Cuenta Richard Brooks que su primer maestro en Hollywood le prestó un par de películas porno mientras le recordaba que lo importante a la hora de colocar la cámara era que se viese lo que se tenía que ver, es decir, la acción. Y no hace mucho, un afamado director catalán me reconoció, en privado, que la mayoría de sus colegas sentían sana y libidinosa envidia por quienes nos dedicamos al género para adultos.
Sirvan estos ejemplos para demostrar el interés que el cine X puede llegar a despertar entre los profesionales, en evidente contradicción con la mala imagen que se difunde a través de los medios de comunicación, el desprecio con el que lo tratan los críticos y hasta la vergüenza que provoca en algunos consumidores.
Ignorado, vilipendiado y censurado (no olvidemos esa retorcida forma de control que es la censura económica), el porno sobrevive (o mejor, malvive) entre el vídeo doméstico y las televisiones de pago, convirtiendo la penuria de medios en nuevas formas de expresión visual y contribuyendo, a su manera, a afianzar una estética que, una vez deglutida y despojada de sus aspectos sexuales, entra a formar parte de nuestra vida cotidiana, a través de la publicidad, cierta televisión de moda y, sobre todo, de los vídeos musicales.

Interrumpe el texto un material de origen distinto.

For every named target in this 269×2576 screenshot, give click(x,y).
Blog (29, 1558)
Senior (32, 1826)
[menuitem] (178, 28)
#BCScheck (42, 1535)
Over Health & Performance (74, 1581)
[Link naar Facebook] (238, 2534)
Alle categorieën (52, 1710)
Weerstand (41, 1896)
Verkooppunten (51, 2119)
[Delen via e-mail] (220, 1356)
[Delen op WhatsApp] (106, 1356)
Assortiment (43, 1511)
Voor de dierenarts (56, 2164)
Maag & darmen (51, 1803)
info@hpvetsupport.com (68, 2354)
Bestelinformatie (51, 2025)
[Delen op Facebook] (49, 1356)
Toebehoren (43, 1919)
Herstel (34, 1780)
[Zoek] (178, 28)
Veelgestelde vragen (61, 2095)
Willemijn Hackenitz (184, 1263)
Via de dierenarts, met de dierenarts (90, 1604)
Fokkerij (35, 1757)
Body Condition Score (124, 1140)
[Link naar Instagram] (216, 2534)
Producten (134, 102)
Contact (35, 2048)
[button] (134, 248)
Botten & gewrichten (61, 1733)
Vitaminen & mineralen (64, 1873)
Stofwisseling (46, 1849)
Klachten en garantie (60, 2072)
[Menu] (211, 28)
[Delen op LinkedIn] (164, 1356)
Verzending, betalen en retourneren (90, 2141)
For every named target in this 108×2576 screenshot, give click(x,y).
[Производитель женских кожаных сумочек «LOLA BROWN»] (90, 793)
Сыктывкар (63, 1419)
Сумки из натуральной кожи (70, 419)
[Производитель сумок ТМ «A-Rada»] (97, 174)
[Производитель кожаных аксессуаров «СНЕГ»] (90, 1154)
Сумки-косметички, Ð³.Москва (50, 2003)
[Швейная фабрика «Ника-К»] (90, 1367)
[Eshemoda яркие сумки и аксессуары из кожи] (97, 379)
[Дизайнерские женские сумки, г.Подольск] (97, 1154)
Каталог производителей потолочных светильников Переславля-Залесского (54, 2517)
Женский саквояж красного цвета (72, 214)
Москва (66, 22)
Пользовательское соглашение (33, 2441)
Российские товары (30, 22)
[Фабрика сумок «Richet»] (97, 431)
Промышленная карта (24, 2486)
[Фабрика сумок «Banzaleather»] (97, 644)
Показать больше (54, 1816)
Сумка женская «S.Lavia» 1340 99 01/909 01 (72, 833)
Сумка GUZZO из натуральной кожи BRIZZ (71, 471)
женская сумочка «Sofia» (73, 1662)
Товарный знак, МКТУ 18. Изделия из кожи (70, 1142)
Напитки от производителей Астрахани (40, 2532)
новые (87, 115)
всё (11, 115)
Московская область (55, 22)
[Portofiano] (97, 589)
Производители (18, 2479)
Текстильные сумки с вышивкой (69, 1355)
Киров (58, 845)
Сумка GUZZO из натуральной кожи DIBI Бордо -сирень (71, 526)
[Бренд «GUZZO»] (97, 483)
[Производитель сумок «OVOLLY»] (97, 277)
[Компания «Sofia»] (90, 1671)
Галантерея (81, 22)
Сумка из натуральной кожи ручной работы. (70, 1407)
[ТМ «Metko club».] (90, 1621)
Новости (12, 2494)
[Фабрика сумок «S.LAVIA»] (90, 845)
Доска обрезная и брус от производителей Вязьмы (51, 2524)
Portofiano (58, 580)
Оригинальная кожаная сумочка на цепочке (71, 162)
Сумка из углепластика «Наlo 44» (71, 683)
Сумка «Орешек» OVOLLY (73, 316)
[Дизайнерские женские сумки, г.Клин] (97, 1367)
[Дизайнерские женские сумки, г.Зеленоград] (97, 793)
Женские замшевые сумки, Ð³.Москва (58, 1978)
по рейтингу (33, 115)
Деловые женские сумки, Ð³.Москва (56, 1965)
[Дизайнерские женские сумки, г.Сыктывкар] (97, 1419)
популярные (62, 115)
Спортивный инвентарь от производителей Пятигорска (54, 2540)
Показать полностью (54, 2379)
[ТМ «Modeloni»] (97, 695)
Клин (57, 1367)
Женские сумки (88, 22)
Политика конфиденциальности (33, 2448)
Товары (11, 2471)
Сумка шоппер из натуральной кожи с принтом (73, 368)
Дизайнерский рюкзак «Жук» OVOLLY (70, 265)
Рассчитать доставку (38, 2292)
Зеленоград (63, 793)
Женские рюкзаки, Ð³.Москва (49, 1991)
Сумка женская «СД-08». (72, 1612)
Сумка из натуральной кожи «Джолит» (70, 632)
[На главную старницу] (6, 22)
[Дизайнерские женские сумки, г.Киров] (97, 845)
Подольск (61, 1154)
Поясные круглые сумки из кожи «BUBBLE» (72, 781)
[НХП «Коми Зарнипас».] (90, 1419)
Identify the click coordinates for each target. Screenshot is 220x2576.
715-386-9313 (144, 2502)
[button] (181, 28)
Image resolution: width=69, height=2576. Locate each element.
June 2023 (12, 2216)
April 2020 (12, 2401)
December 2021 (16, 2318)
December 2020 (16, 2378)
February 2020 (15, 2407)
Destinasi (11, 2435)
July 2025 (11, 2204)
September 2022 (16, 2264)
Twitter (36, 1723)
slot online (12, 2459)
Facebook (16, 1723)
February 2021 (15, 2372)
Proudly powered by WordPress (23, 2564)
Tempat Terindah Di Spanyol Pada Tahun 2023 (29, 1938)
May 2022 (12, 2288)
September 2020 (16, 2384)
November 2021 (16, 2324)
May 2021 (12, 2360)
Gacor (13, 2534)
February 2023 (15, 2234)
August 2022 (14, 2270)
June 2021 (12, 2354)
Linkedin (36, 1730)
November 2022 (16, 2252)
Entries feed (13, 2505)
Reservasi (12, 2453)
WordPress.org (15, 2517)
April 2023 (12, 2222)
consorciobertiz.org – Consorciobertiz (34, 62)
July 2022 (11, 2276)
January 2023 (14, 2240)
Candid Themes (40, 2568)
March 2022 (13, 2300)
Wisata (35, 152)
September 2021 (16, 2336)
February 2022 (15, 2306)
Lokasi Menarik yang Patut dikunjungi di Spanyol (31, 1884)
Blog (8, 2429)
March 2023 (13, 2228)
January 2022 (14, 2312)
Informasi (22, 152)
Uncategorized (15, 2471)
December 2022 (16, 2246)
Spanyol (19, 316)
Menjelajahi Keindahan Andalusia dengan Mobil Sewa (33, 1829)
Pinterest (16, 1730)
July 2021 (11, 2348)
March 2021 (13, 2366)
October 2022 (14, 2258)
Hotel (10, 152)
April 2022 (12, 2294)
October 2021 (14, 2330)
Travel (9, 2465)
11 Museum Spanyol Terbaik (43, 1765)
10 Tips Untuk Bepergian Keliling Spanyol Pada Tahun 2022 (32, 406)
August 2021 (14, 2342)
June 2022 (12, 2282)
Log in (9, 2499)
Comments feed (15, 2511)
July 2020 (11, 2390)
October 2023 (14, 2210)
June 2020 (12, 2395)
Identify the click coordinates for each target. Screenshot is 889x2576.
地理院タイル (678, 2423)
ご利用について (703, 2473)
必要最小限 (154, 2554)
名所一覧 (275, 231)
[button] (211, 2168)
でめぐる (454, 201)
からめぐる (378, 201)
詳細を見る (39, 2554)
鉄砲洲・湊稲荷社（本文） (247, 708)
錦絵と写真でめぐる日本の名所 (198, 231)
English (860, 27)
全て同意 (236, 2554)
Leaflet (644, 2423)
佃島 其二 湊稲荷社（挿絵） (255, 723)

Porque, curiosamente, el mayor reproche que recibe el género suele estar relacionado con la presencia de sexo explícito -su verdadera razón de ser- y la ruptura narrativa que conlleva. Sin embargo, despojarle de ese aspecto carnal y carnoso equivaldría a eliminar las canciones y el baile en una comedia musical. Y una vez entendido esto, no debería ser difícil asumir que una buena escena de sexo debe tener su propia tensión interior, su ritmo, su gramática visual, su proyecto estético. Exactamente igual que una buena escena de acción, o de baile, o de miedo.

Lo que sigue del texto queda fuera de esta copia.